Il generale Luciano Portolano, si è recato in Arabia Saudita per prendere parte al 2° Joint Consultative Committee (JCC), consesso avente la funzione di consentire di affrontare in formato bilaterale le tematiche relative alla cooperazione in campo tecnico militare e tecnico industriale tra il Regno degli al-Saud e la Repubblica Italiana

Riyadh, 18 dicembre 2025 – Il Capo di Stato Maggiore della Difesa, generale Luciano Portolano, si è recato in Arabia Saudita per prendere parte al 2° Joint Consultative Committee (JCC), consesso avente la funzione di consentire di affrontare in formato bilaterale le tematiche relative alla cooperazione in campo tecnico militare e tecnico industriale tra il Regno degli al-Saud e la Repubblica Italiana.

2º JOINT CONSULTIVE COMMITTEE A RIYADH

Nel corso della visita Portolano ha incontrato il suo omologo, generale Fayyadh bin Hamed al-Ruwaily, con il quale si è confrontato sulle  principali dinamiche di sicurezza della regione mediorientale e di rinnovare, altresì, gli impegni assunti nel quadro del partenariato che per Roma riveste una grande importanza. Infatti, il Medio Oriente continua a venire caratterizzato dalla instabilità, derivante tanto dalle dinamiche interne di alcuni paesi quanto dall’ingerenza di attori esterni. Nel corso dei colloqui sono state affrontate questioni di rilievo internazionale, quali quella della striscia di Gaza, oltreché di Libano, Sudan, Yemen e Mar Rosso.

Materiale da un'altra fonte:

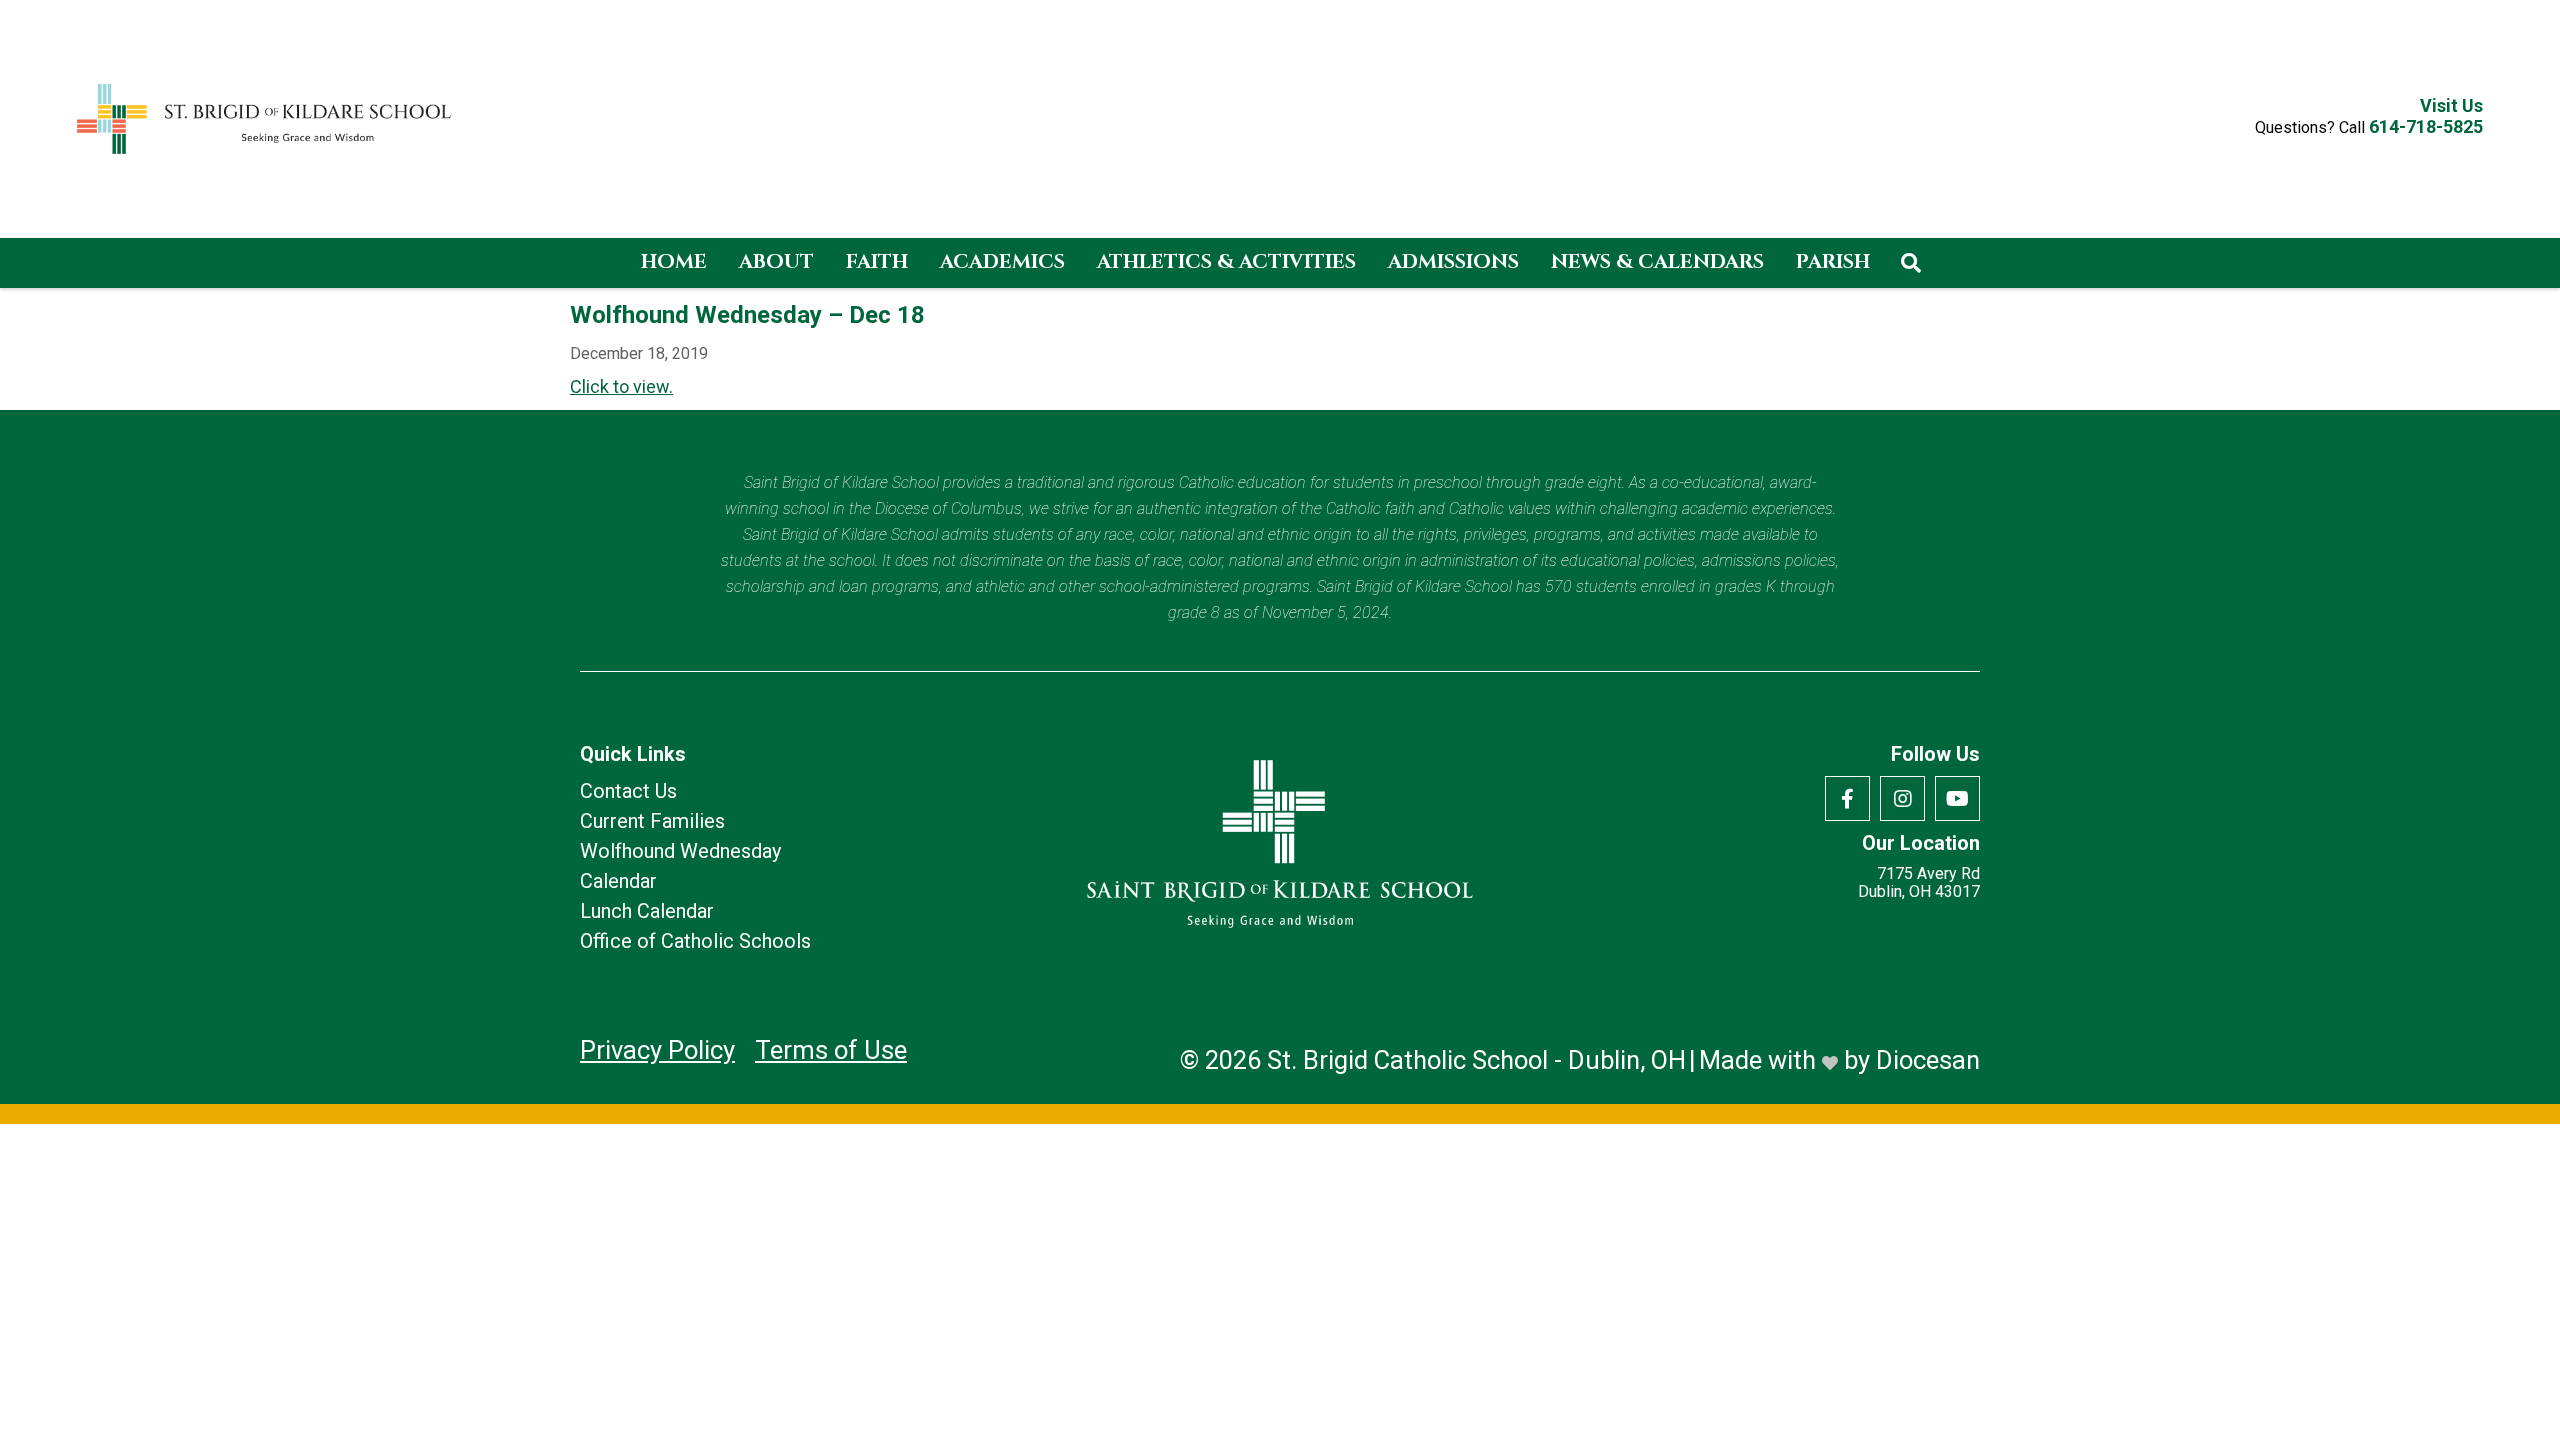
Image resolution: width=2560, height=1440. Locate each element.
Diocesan (1928, 1060)
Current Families (652, 821)
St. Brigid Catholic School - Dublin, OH (1476, 1060)
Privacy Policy (657, 1050)
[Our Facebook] (1847, 798)
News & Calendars (1657, 261)
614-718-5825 (2426, 126)
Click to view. (621, 386)
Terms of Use (831, 1050)
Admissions (1453, 261)
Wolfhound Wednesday (680, 851)
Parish (1833, 261)
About (776, 261)
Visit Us (2451, 106)
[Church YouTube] (1957, 798)
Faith (877, 261)
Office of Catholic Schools (695, 941)
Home (674, 261)
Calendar (618, 881)
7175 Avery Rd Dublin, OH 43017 (1919, 883)
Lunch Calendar (647, 911)
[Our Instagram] (1902, 798)
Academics (1002, 261)
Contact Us (628, 791)
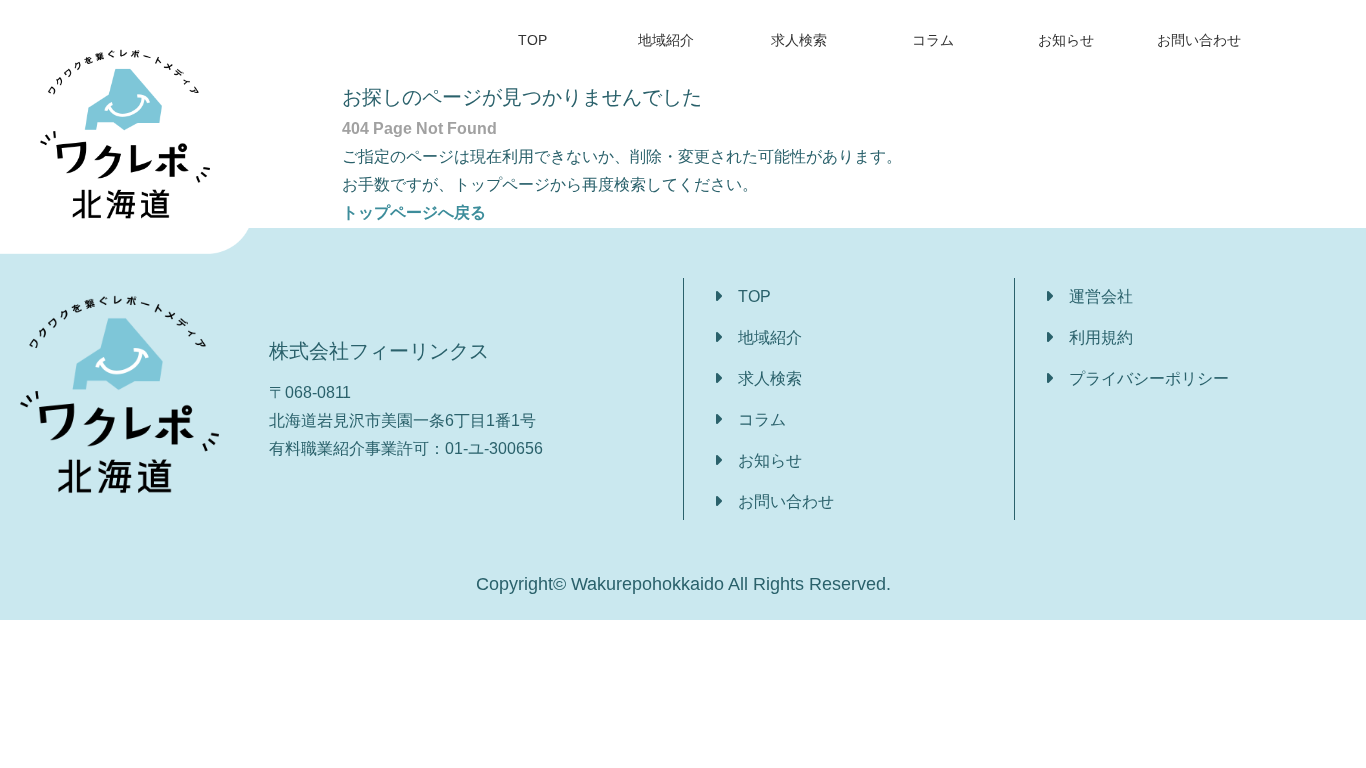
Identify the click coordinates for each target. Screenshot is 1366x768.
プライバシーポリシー (1149, 378)
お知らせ (1066, 40)
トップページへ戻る (414, 212)
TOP (532, 40)
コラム (933, 40)
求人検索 (799, 40)
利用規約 (1101, 337)
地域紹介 (666, 40)
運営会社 (1101, 296)
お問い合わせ (1199, 40)
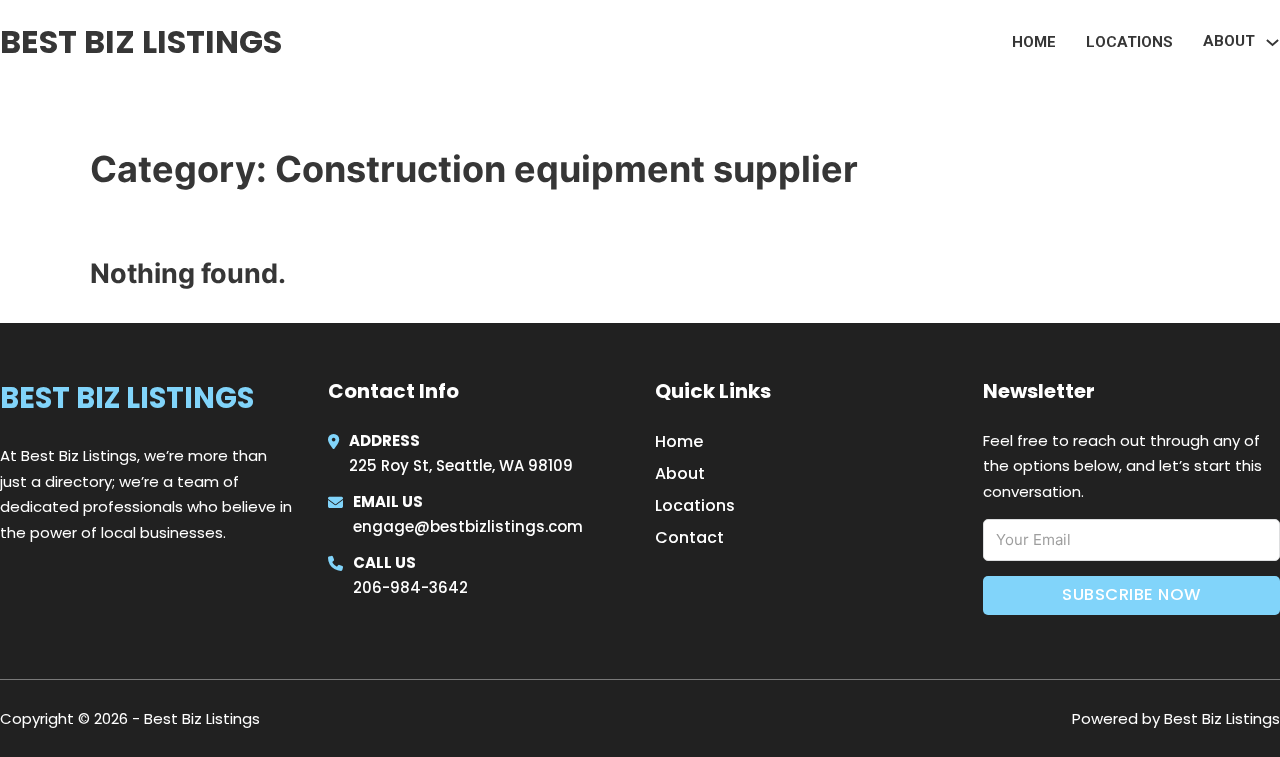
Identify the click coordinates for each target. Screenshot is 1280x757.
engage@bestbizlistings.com (468, 526)
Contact (689, 537)
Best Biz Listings (141, 41)
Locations (1129, 42)
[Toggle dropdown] (1272, 42)
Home (1034, 42)
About (680, 473)
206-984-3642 (410, 587)
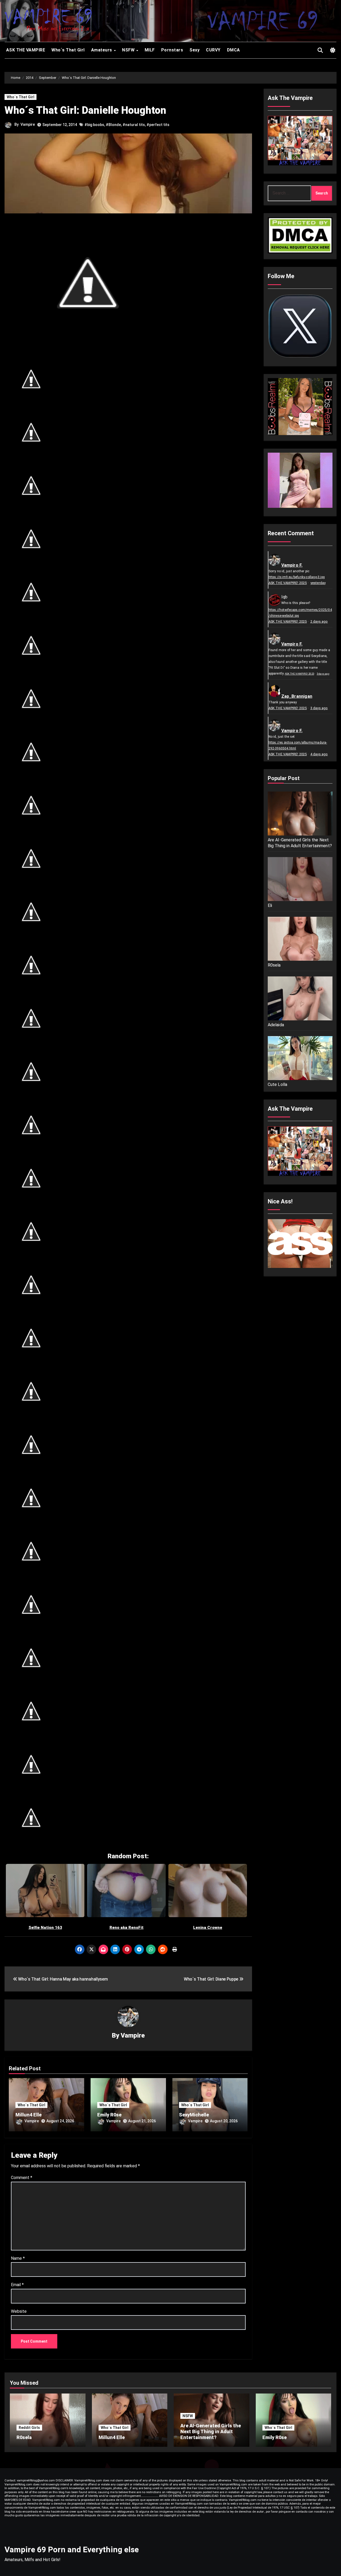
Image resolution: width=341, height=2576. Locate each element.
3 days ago (323, 673)
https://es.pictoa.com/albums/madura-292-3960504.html (298, 745)
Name (18, 2258)
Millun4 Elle (28, 2114)
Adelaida (276, 1024)
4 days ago (319, 754)
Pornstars (172, 49)
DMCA (233, 49)
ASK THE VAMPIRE (25, 49)
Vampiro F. (292, 565)
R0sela (274, 965)
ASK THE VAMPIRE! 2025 (288, 583)
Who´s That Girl (68, 49)
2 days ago (319, 621)
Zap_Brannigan (296, 696)
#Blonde (113, 125)
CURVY (213, 49)
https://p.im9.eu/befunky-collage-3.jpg (297, 577)
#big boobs (94, 125)
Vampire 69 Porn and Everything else (72, 2549)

FAVORIRE LA DE-ESCALATION REGIONALE

Tutte queste richiedono l’assunzione di urgenti iniziative al fine di condurre a una rapida de-escalation, tenuto presente che non si tratta di fenomeni localizzati, bensì dinamiche che coinvolgono l’intera regione Middle East and North Africa (MENA). Entrambi i Capi di Stato Maggiore della Difesa hanno manifestato la volontà di rafforzare la cooperazione tecnico militare attraverso esercitazioni congiunte e   l’ammissione di ulteriore personale militare presso i rispettivi istituti di formazione. Per quanto attiene al primo aspetto, la visita ufficiale del generale Portolano ha consentito di rappresentare il valore politico delle iniziative Government to Government (GtoG), rilevando l’interesse di Riyadh alla cooperazione con Roma in tutti i domini, con specifico riferimento a quello spaziale e cibernetico.

PROSPETTIVE SINERGICHE

Ulteriori prospettive sinergiche sono emerse anche nel settore dell’innovazione tecnologica e della ricerca, con l’intento di avviare un percorso strutturato di collaborazione e condivisione di know how. Il JCC costituisce lo strumento centrale per armonizzare l’azione dello Stato Maggiore della Difesa e della Direzione Nazionale degli Armamenti, con le priorità espresse dai sauditi nei termini della cooperazione militare, della localizzazione industriale e dello sviluppo tecnologico. Gli esiti del Comitato riportano il raggiungimento, con successo, dell’80% delle attività cooperative pianificate, un primato, dunque, nella consolidata collaborazione tra i due Paesi.